Pour tout dire, ce document est passablement bâclé. Bien qu’il rappelle certains éléments de prudence élémentaire, on peut estimer qu’il fera plus de mal que de bien, même chez les catholiques. Il ne peut guère être utile pour les aider à situer leur foi et à se situer eux-mêmes dans l’univers du pluralisme religieux. Il montre peu d’ouverture aux exigences de respect nécessaires à tout dialogue. Il est impossible de penser qu’il puisse être favorablement accueilli par les non-chrétiens et encore moins par nos frères chrétiens d’autres confessions.

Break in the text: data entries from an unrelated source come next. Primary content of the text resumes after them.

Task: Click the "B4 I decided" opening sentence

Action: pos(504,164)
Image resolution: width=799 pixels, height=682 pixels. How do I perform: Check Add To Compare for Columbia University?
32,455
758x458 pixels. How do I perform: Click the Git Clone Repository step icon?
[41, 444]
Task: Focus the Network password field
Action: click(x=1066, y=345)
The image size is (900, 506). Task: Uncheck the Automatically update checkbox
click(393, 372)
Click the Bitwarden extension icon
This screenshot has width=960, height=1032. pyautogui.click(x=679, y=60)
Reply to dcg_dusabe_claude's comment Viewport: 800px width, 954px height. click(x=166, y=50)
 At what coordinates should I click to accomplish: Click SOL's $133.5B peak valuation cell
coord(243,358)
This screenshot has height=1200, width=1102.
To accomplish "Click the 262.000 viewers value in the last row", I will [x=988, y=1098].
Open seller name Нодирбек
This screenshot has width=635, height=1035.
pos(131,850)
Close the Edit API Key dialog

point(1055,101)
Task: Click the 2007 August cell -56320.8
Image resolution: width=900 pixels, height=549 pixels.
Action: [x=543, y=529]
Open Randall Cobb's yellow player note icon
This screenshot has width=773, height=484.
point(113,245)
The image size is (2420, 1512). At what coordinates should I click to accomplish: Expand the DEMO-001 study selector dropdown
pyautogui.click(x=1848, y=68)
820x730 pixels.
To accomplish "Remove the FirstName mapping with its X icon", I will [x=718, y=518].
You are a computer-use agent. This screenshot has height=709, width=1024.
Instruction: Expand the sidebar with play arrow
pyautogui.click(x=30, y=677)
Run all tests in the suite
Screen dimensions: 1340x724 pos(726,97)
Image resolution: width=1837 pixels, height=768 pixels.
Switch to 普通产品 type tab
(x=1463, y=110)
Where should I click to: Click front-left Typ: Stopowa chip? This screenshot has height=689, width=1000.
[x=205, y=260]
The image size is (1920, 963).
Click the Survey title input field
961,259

Il est bien difficile de penser que ce document se situe dans le prolongement de l’esprit et parfois même de la lettre de Vatican II. Pendant le dernier concile, le cardinal Bea, le Secrétariat pour l’unité chrétienne et le Concile lui-même n’auraient jamais laissé passer un tel document sans demander moult corrections.